Stated exercise →
Lay out every line of the entries below as a numbered list, skipping the blank lines.

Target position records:
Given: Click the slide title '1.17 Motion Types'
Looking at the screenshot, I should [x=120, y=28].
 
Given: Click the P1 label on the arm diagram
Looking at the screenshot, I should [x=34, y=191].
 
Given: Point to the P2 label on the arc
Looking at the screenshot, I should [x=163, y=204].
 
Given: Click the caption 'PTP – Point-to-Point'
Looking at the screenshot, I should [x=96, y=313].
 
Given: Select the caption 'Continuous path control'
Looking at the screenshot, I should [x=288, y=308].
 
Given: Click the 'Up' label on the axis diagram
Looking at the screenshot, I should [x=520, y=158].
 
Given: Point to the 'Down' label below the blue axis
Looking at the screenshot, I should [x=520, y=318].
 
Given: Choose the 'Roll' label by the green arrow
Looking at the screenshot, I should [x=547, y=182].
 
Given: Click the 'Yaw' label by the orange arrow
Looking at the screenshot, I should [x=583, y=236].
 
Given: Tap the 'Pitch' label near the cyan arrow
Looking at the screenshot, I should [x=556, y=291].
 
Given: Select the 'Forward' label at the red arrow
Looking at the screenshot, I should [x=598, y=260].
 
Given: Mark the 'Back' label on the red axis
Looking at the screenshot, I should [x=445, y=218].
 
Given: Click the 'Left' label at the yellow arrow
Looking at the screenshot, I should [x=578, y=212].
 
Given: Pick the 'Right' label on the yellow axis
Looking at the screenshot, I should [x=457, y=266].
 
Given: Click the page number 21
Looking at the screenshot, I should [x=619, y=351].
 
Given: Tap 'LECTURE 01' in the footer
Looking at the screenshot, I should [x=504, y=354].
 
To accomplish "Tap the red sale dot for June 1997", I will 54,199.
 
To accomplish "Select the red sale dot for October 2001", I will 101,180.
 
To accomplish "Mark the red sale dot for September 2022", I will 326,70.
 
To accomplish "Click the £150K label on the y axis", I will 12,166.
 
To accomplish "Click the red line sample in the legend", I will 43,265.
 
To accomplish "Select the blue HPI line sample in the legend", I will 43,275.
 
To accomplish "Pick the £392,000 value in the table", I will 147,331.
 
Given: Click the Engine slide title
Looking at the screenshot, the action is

The answer →
1. Given: Click the slide title '1.17 Motion Types'
2. Looking at the screenshot, I should [x=120, y=28].
3. Given: Click the P1 label on the arm diagram
4. Looking at the screenshot, I should [x=34, y=191].
5. Given: Point to the P2 label on the arc
6. Looking at the screenshot, I should [x=163, y=204].
7. Given: Click the caption 'PTP – Point-to-Point'
8. Looking at the screenshot, I should [x=96, y=313].
9. Given: Select the caption 'Continuous path control'
10. Looking at the screenshot, I should [x=288, y=308].
11. Given: Click the 'Up' label on the axis diagram
12. Looking at the screenshot, I should [x=520, y=158].
13. Given: Point to the 'Down' label below the blue axis
14. Looking at the screenshot, I should [x=520, y=318].
15. Given: Choose the 'Roll' label by the green arrow
16. Looking at the screenshot, I should [x=547, y=182].
17. Given: Click the 'Yaw' label by the orange arrow
18. Looking at the screenshot, I should [x=583, y=236].
19. Given: Tap the 'Pitch' label near the cyan arrow
20. Looking at the screenshot, I should [x=556, y=291].
21. Given: Select the 'Forward' label at the red arrow
22. Looking at the screenshot, I should [x=598, y=260].
23. Given: Mark the 'Back' label on the red axis
24. Looking at the screenshot, I should [x=445, y=218].
25. Given: Click the 'Left' label at the yellow arrow
26. Looking at the screenshot, I should [x=578, y=212].
27. Given: Pick the 'Right' label on the yellow axis
28. Looking at the screenshot, I should [x=457, y=266].
29. Given: Click the page number 21
30. Looking at the screenshot, I should [x=619, y=351].
31. Given: Tap 'LECTURE 01' in the footer
32. Looking at the screenshot, I should [x=504, y=354].
33. To accomplish "Tap the red sale dot for June 1997", I will 54,199.
34. To accomplish "Select the red sale dot for October 2001", I will 101,180.
35. To accomplish "Mark the red sale dot for September 2022", I will 326,70.
36. To accomplish "Click the £150K label on the y axis", I will 12,166.
37. To accomplish "Click the red line sample in the legend", I will 43,265.
38. To accomplish "Select the blue HPI line sample in the legend", I will 43,275.
39. To accomplish "Pick the £392,000 value in the table", I will 147,331.
40. Given: Click the Engine slide title
41. Looking at the screenshot, the action is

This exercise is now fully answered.